Geschichte und Fakten

Ende letzten Jahres hatte der Verfasser dieser Zeilen das Vergnügen, für einen Auktionskatalog der Freunde Historischer Wertpapiere die Geschichte der South Manchurian Railway Company zu recherchieren. Erstaunliches kam dabei zu Tage, Fakten, die heute kaum noch jemand kennt. Um das mal in einer Zahl zusammenzufassen: Die South Manchurian Railway Company, eine Aktiengesellschaft japanischen Rechts, war nicht nur in der Mandschurei tätig, sie war mit Aktivitäten in allen Wirtschafts- und kulturellen Bereichen praktisch die Mandschurei. Allein diese Aktiengesellschaft generierte damals mehr als ein Viertel des gesamten japanischen Steueraufkommens.

Die Mandschurei umfasst mehr oder weniger den gesamten Nordosten Chinas, ein Gebiet grösser als ganz Westeuropa. Bis 1905 war sie in das russische (äußere Mandschurei) und das japanische (innere Mandschurei) Einflußgebiet geteilt, letzteres reichte im Süden bis fast an Peking heran. Ab 1900 versuchte das russische Zarenreich, die ganze Mandschurei unter seine Kontrolle zu bringen, was 1904/05 zum russisch-japanischen Krieg führte. Diesen Krieg verloren die Russen, der Sieger Japan beherrschte in den Folgejahren die ganze Mandschurei. Formell wurde die Mandschurei 1932 ein von Japan abhängiger Marionetten-Staat, Mandschukuo genannt, mit Puyi (der als Kleinkind 1908-12 der letzte Kaiser von China gewesen war) zunächst als Präsidenten, ab 1936 dann Kaiser von Mandschukuo.

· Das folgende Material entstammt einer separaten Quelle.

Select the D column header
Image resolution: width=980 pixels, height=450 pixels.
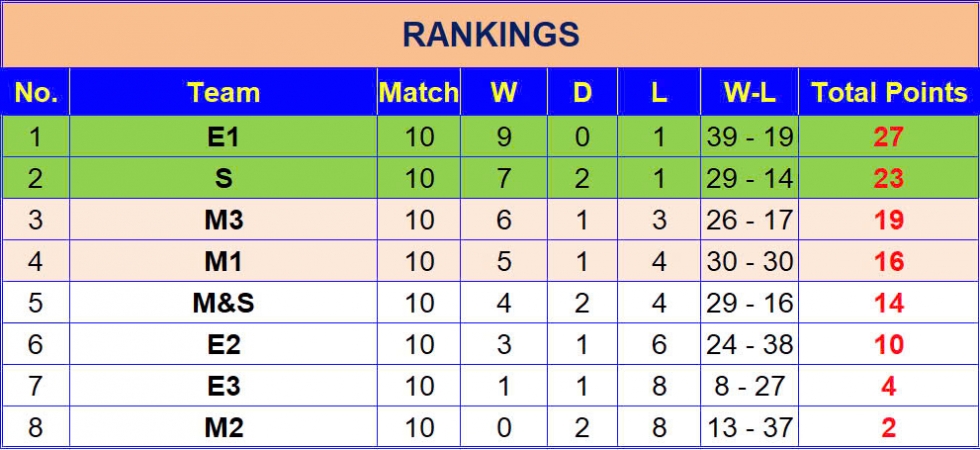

Zunächst schien die japanische Herrschaft über Nordchina auf unabsehbare Zeit zementiert: Noch 1941 schloß Stalin zum Entsetzen der chinesischen Kommunisten mit dem früheren Kriegsgegner Japan einen Friedens- und Freundschaftsvertrag. Aber was sind Verträge mit Moskau schon wert? Der 2. Weltkrieg war in Europa bereits zu Ende, Japan hatte im Pazifikraum kapituliert und führte Friedensverhandlungen, da erklärte Stalin trotz des gerade einmal vier Jahre zuvor geschlossenen Friedens- und Freundschaftsvertrages am 8. August 1945, zwei Tage nach dem Abwurf der Atombombe über Hiroshima, Japan den Krieg. Innerhalb weniger Wochen überrollten die sowjetischen Divisionen die Mandschurei.

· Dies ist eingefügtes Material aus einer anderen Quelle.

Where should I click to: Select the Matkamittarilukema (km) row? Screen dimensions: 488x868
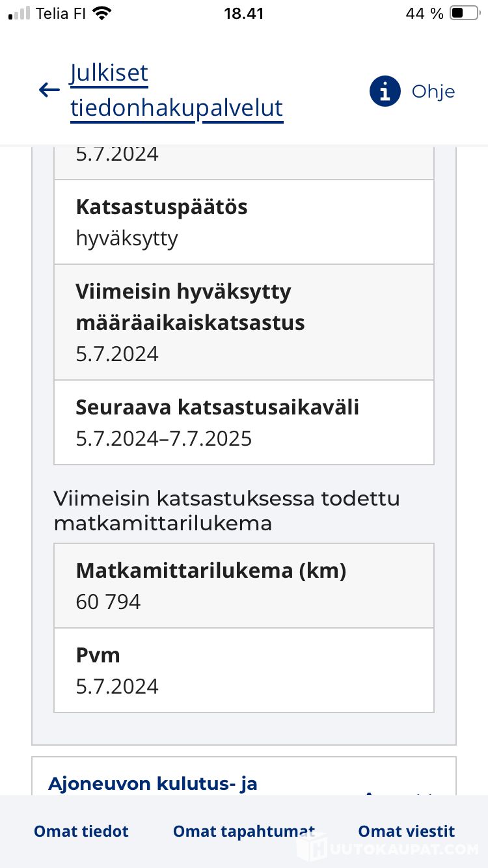[x=244, y=586]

Anschließend demontierten die Sowjets sämtliche von den Japanern errichteten Rüstungs- und Industrieanlagen in der Mandschurei und schraubten sogar die Schienen der South Manchurian Railway mit ihrem 12.000 km umfassenden Streckennetz ab. Alles wurde nach Sibirien geschafft, und im Mai 1946 übergaben die Sowjets den chinesischen Kommunisten unter Mao eine von ihnen zerstörte und vollkommen ausgeplünderte Mandschurei.

Ähnlichkeiten mit aktuellen Ereignissen wären natürlich rein zufällig …

Und, na ja, komplett bekamen die Chinesen die Mandschurei auch nicht zurück. Die Äußere Mandschurei, die bis 1905 schon einmal von Rußland einverleibt gewesen war, behielt Moskau und machte sie zu einem Teil der Sowjetunion. Seitdem sind Amur und Ussuri die Grenze zwischen Rußland und China. Sie erinnern sich dunkel? Am Amur kam es vor längerer Zeit auch mal zu Rangeleien zwischen sowjetischen und chinesischen Grenzsoldaten? Seien sie gewiß: Darüber schreibt natürlich heute keine Zeitung, aber in Peking wird es möglicher Weise schon den ein oder anderen geben, der meint, dass man mit Russland wegen der Annektion der Äußeren Mandschurei durchaus noch eine Rechnung offen hat.

Alles nur so Gedanken eines Historikers – doch es kommt derselbe schon in’s Grübeln, denn Historiker schauen auch gern mal auf Landkarten. Und dieser Blick ergibt folgendes:

Wenn es die NATO-Staaten Norwegen und Dänemark nicht wollen, dann fährt durch ihre Hoheitsgewässer im Skagerrak kein russisches Schiff mehr in die Ostsee rein oder aus der Ostsee raus.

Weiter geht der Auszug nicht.